Ebbene si, se sei un arabo di Gerusalemme hai bisogno di chiedere il permesso per tornare a casa tua, o per andare in qualsiasi altro posto al Mondo. La questione è semplice: chi è arabo a Gerusalemme, territorio annesso unilateralmente da Israele e quindi non riconosciuto parte dello stato israeliano a livello internazionale, ha carta di identità Israeliana e passaporto Giordano. Senza essere pienamente cittadino né di uno Stato né dell’altro.
A che vive in WB non va meglio: anche loro hanno passaporto giordano ma Giordani non sono. La Palestina, non essendo riconosciuta all’ONU, non può rilasciare passaporti validi per l’espatrio.

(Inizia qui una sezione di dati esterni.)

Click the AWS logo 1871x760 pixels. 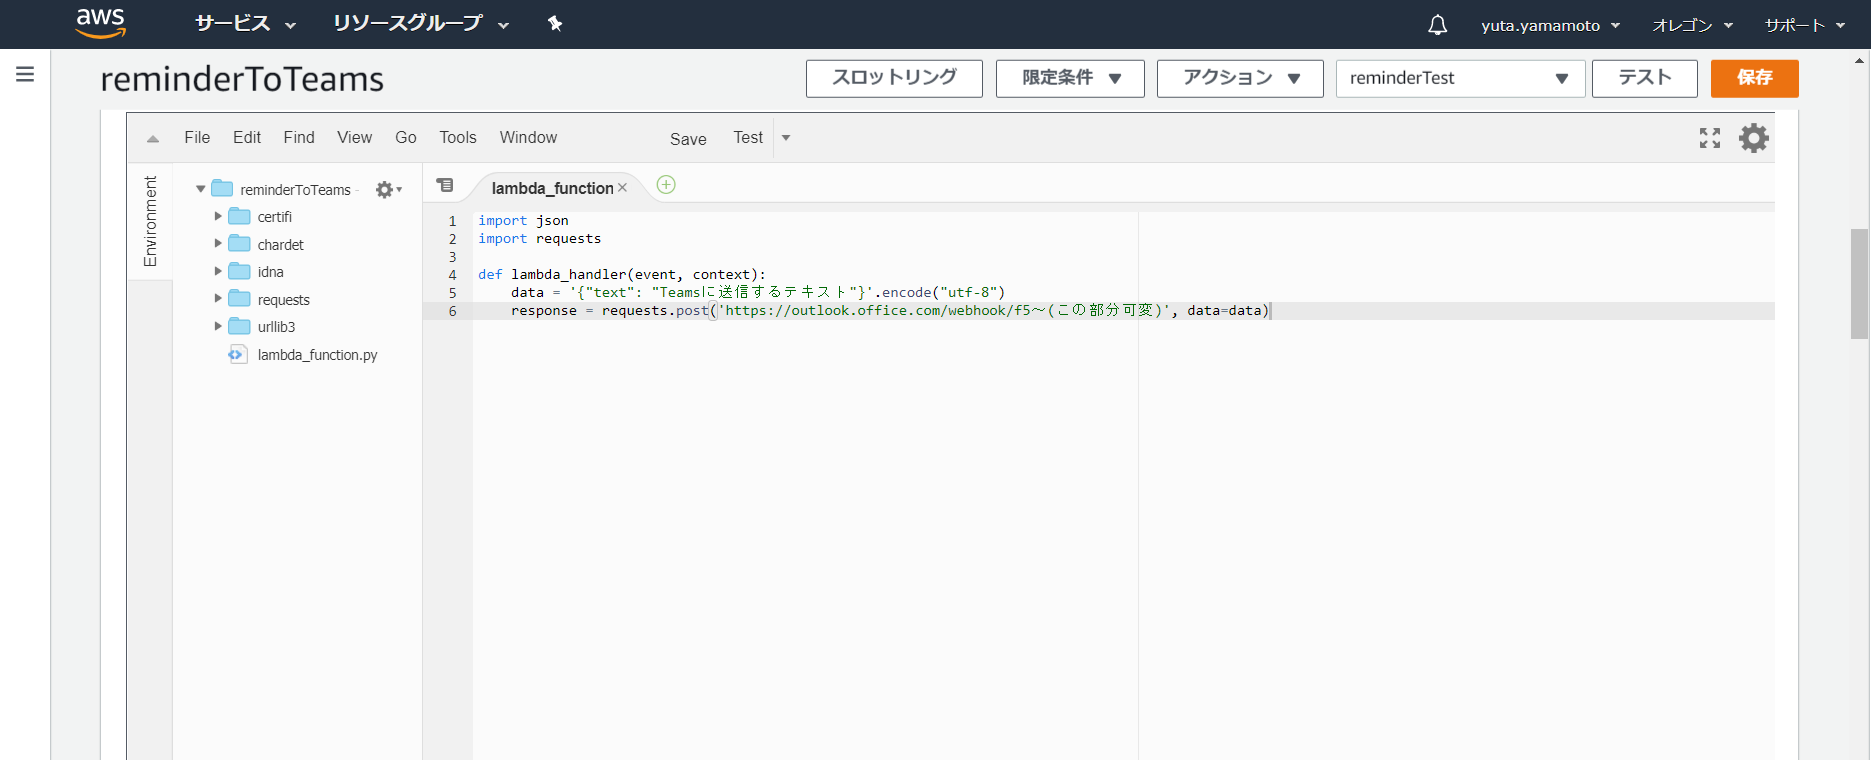tap(101, 23)
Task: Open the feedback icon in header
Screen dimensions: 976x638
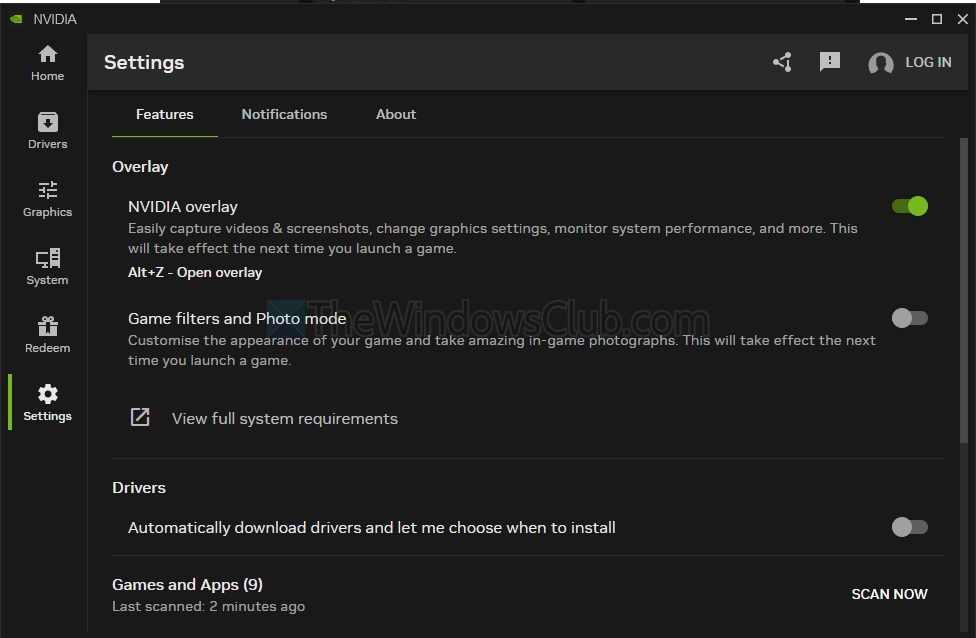Action: (829, 62)
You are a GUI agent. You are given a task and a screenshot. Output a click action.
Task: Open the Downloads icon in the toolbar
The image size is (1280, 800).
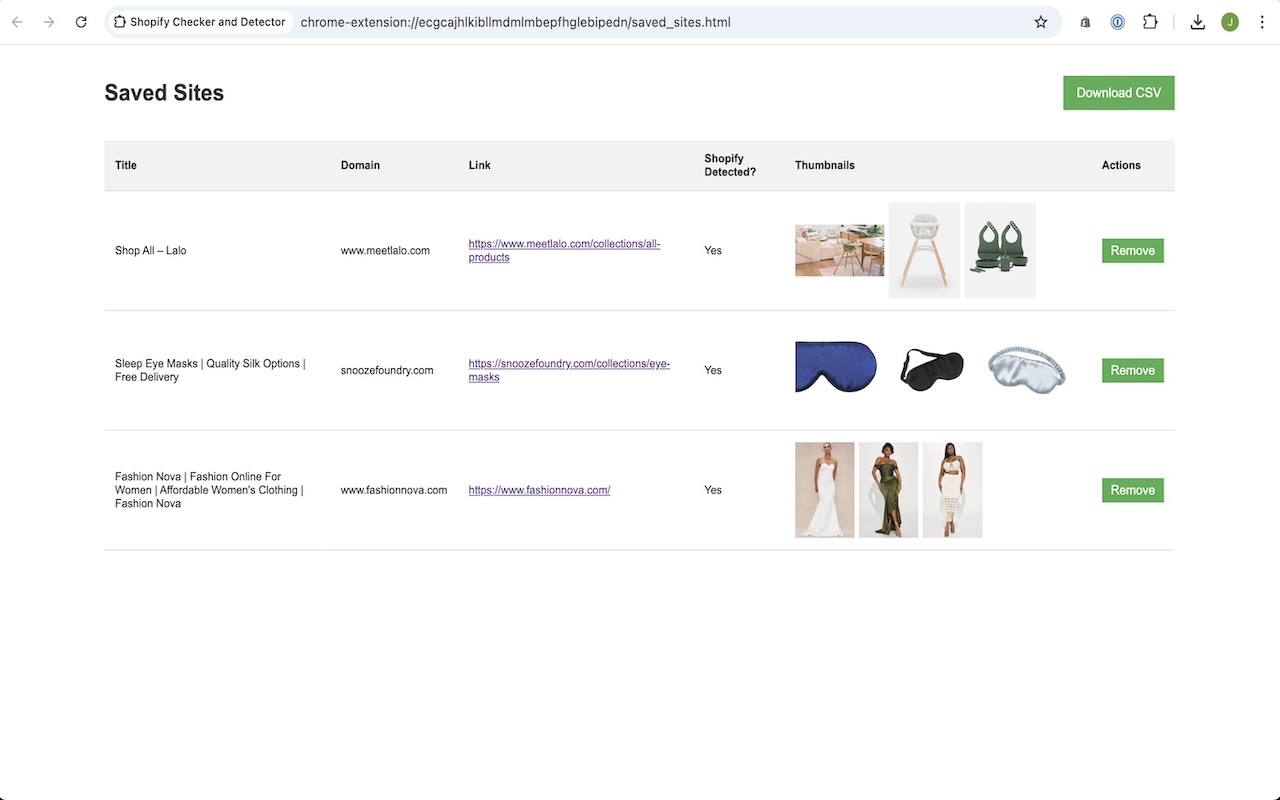pos(1198,21)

Senza contare che alla Palestina è vietato costruire aeroporti, quindi qualunque spostamento deve passare dalla Giordania, con tutti i costi aggiuntivi che la cosa comporta.
Per me, Italiana, che posso andare ovunque, questa la trovo un’inutile tortura psicologica.

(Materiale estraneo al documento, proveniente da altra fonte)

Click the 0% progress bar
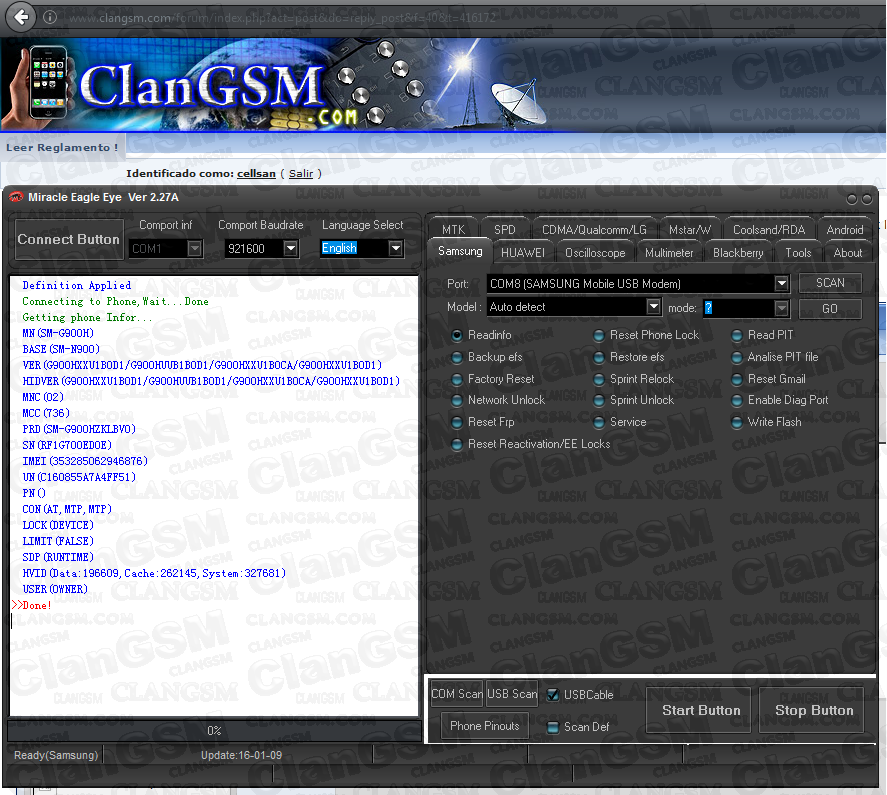This screenshot has height=795, width=887. (213, 731)
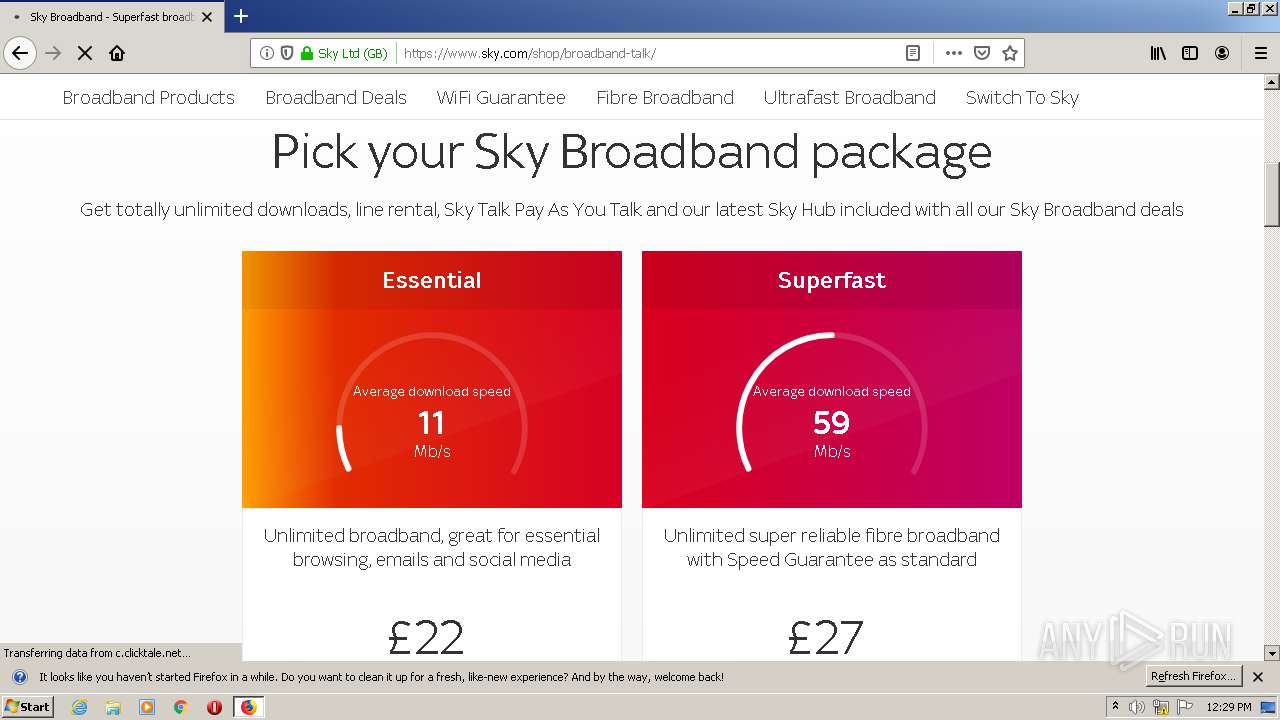
Task: Open page actions three-dot menu
Action: 954,53
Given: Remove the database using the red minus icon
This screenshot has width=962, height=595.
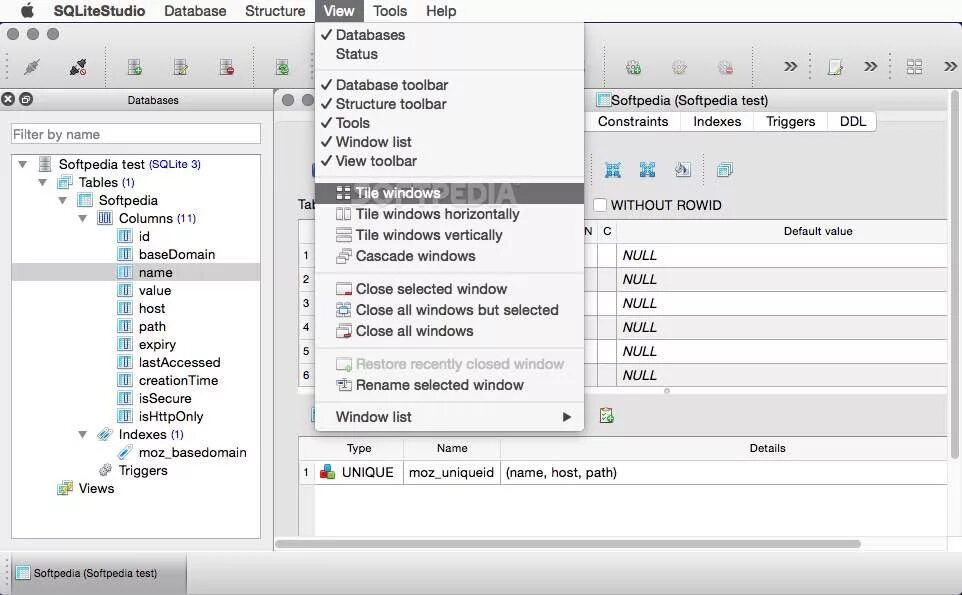Looking at the screenshot, I should pyautogui.click(x=226, y=67).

Con il Principe e sua madre parliamo tanto di religione: loro sono mussulmani Sufi. Parliamo di Dio, che è lo stesso per me e per loro, di Gesù, che per loro è un profeta, di quello che divide e unisce le religioni monoteiste. Io rispetto molto la loro fede perché è autentica ed è grande. Sono persone buone, credono nella pace e nella non violenza anche se per tutta la loro vita hanno vissuto sotto occupazione.

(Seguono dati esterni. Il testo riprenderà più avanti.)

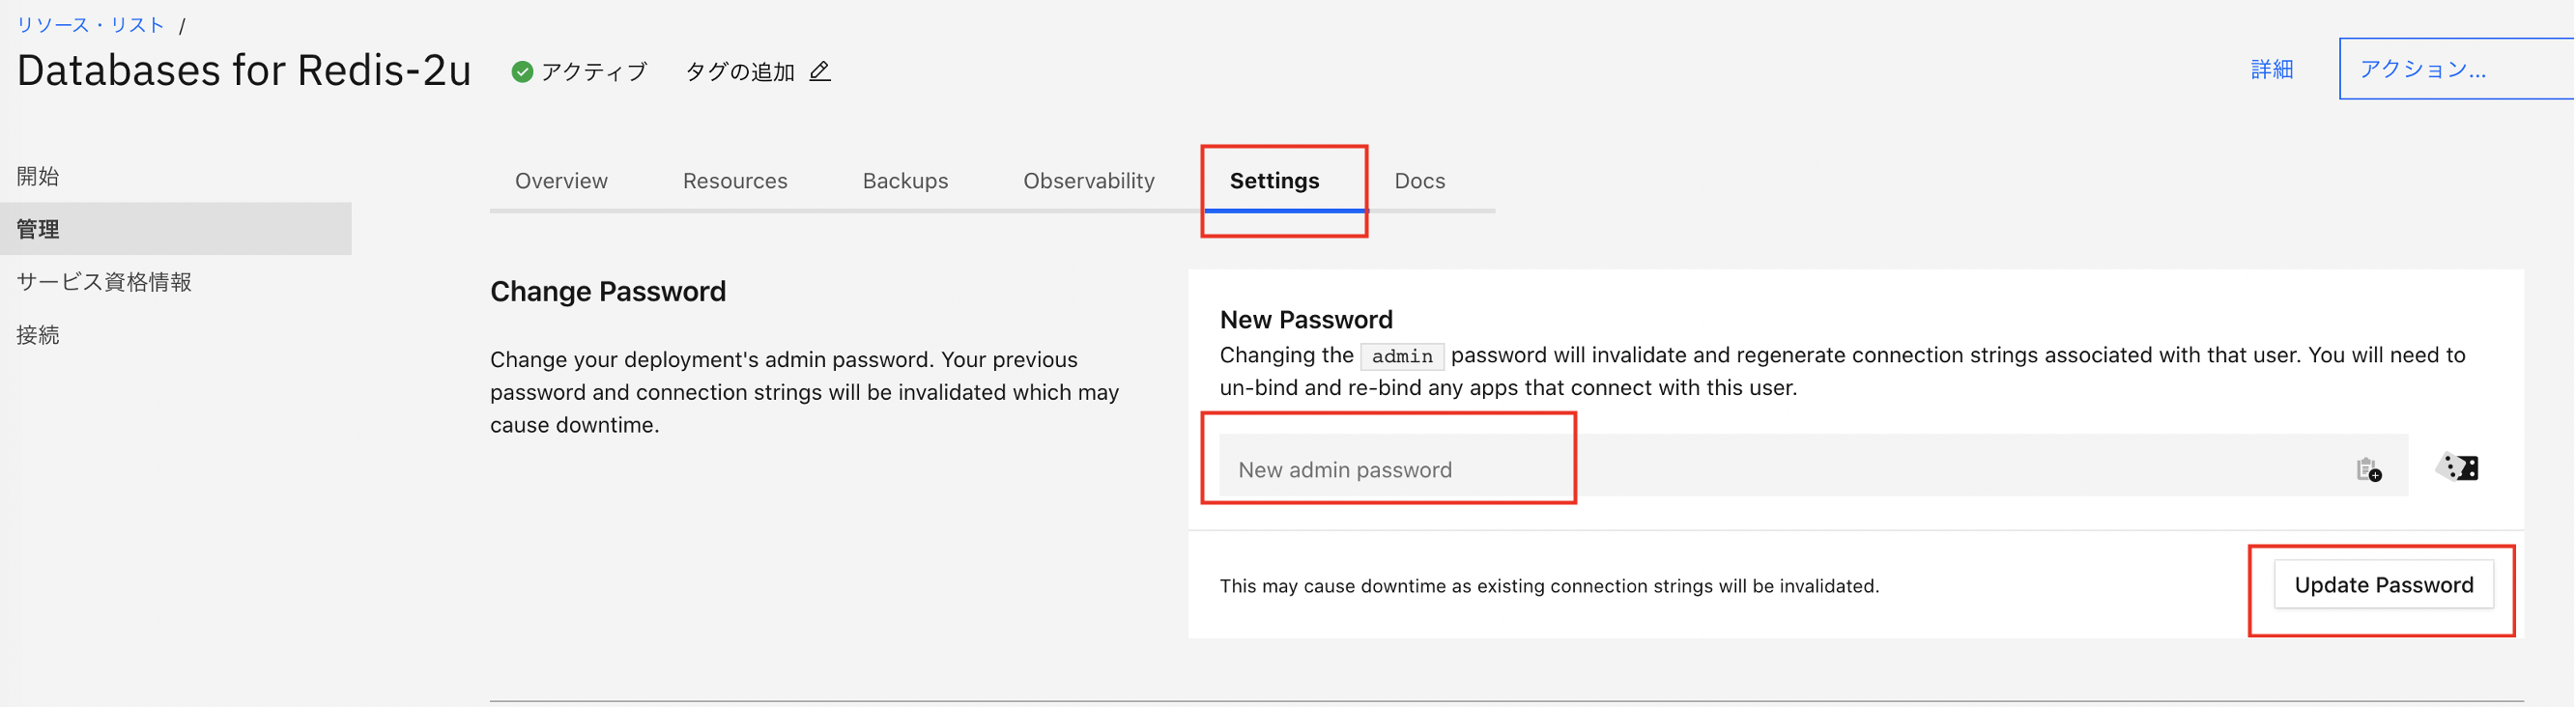Open the 詳細 link
Image resolution: width=2576 pixels, height=707 pixels.
2271,69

In questi giorni folli chiedo spesso al Principe notizie delle sue donne: di sua madre, di sua sorella che ha la stessa età che ragazzino ucciso pochi giorni fa), di sua zia e l’altra sua sorella che vivono a Gaza.
Lui spesso non risponde perché tutto il casino è scoppiato mentre lui, dall’America, chiedeva il visto per tornare a casa per il Ramadan.
Due giorni fa mi scrive che, anche se si è addormentato e si è svegliato tra le sirene antiaeree e le urla dei Sionisti che gridano morte agli arabi, anche se i suoi parenti sono sotto le bombe di Gaza e ha paura ogni minuto, è felice di essere tornato a casa.
Casa, Palestina. Per lui come per molti. Il legame fortissimo con la terra e con le proprie origini. Il legame fortissimo con i vicoli di Gerusalemme che lo hanno visto bambino e poi uomo.
Il legame con la sua terra, che per lui va dal Giordano al mare e in questo non c’è storia o check point che regga. L’amore nei suoi occhi quando parla di Tiberiade o di Nazareth o del deserto. Ma l’amore non è possesso. Chiunque venga in pace è benvenuto.
Gli scampoli di vita di un ragazzo della mia età, nella Gerusalemme occupata, sembrano, ai miei occhi di occidentale, racconti eroici e surreali. Ma lui è lì, ed è reale. Come altri milioni di Palestinesi, nati sotto il segno dell’occupazione.